The SIA has a tremendous problems and is clearly not coping with the load, although I do not have the information as to whether that is because it is badly run or inappropriately resourced. Private security companies have now become an important part of the industry, so the licensing scheme is important and the public need confidence in the industry. If the licensing process falls into disrepute, we are back where we started and no gain has been made.

What is happening with the licensing of doorkeepers is not comforting. We are only part of the way through the process and are having to delay or make agreements with the police, such that, so long as one has applied, one is let off being prosecuted, because the licence is on the way: "I've applied for my licence, officer." The SIA set out to license about 85,000 door supervisors, but only 40,000 have been put through.

In the end, some criticism has to be levelled at the Government for not analysing what would be necessary or the time scales that would be involved to maintain the standards that the public are relying on, coming out of the legislation. I hope that the Minister will give us an assurance that resourcing will be increased to enable more licensing and that no standards will be dropped during the licensing so that the public can be reassured that the legislation enacted will serve them as they expect.

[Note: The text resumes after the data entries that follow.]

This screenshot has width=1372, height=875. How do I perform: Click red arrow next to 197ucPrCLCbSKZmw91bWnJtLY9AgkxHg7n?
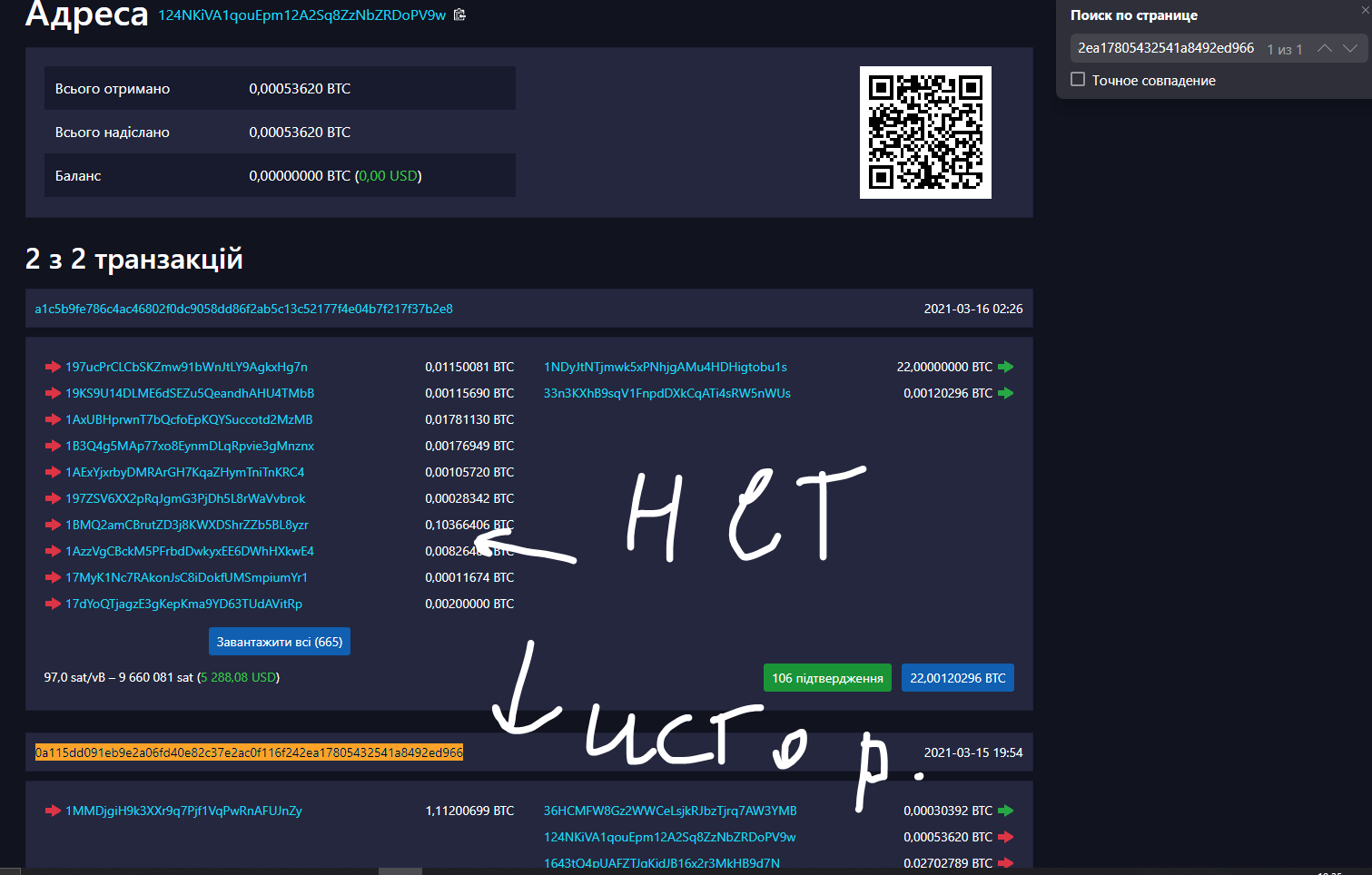pos(53,368)
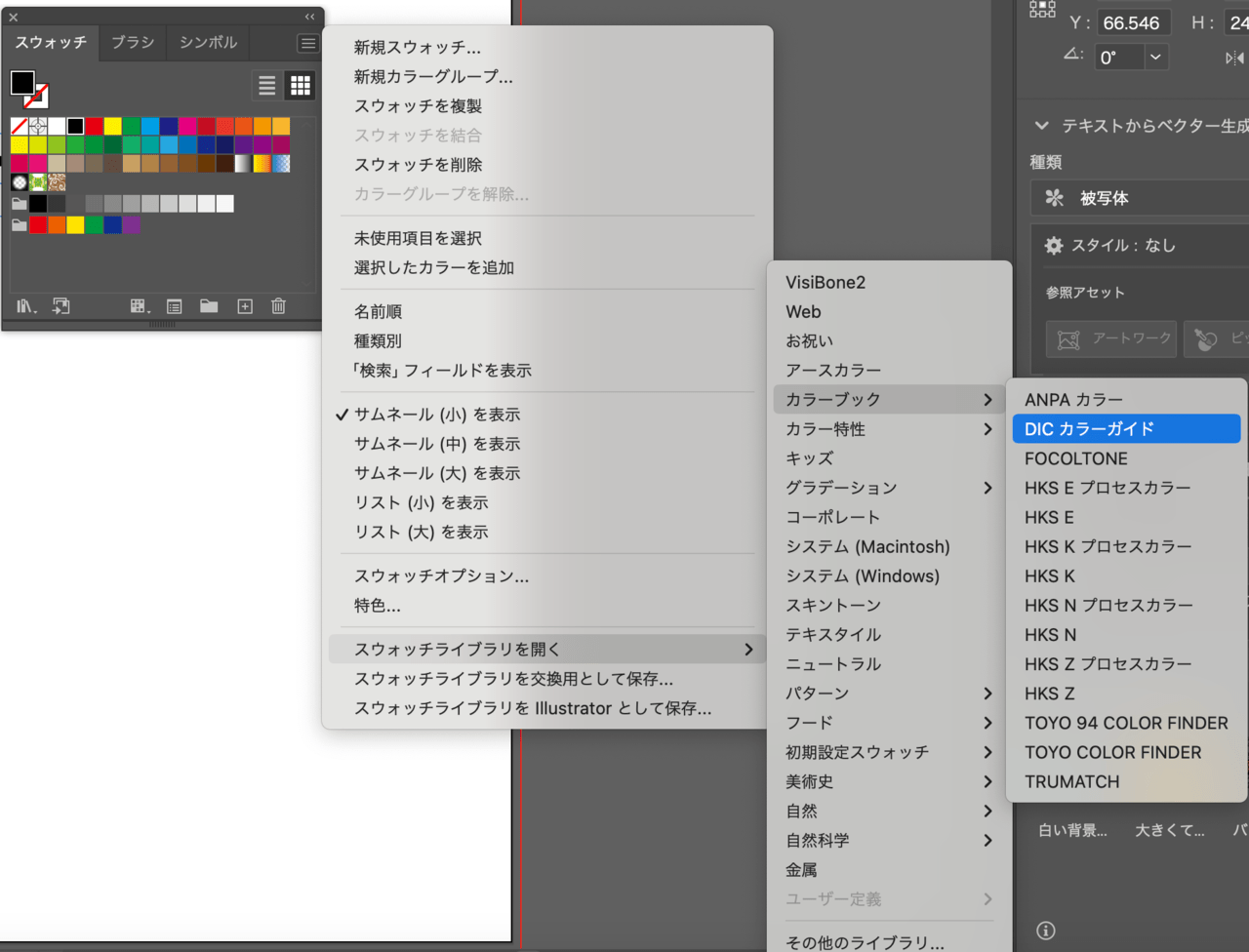Switch to the ブラシ tab
Viewport: 1249px width, 952px height.
point(132,43)
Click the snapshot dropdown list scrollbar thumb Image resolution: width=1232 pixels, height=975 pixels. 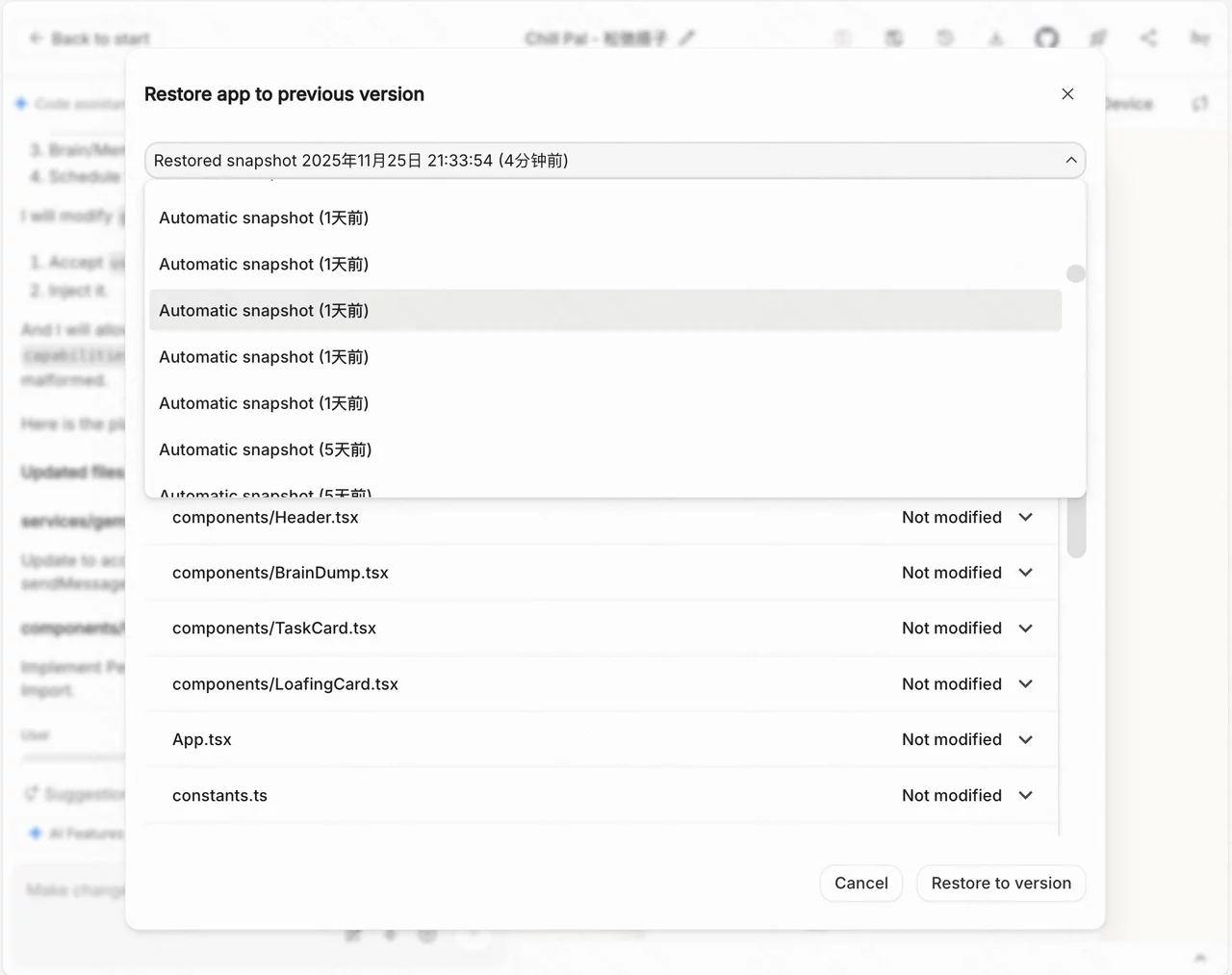pos(1076,274)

Mr. Bruce George : Of course there are people who have had problems, but will the hon. Lady accept that the process has not been discredited? When it comes to guards, the process of licensing is a long way from being concluded, and a lot of people have been licensed already. I feel that people have been got at by the use of wrong information. The system is working reasonably well and I hope that when she explores the matter further she will realise that the system has not been discredited and that standards are not falling. I speak as someone who has spent 25 years observing the process.

Lynne Featherstone : I very much hope that the system has not been totally discredited but there is a concern that it will be if it is circumvented. In such circumstances, an approved scheme operator could employ effectively unlicensed employees to carry out the same job that they would have done if they had made a direct application.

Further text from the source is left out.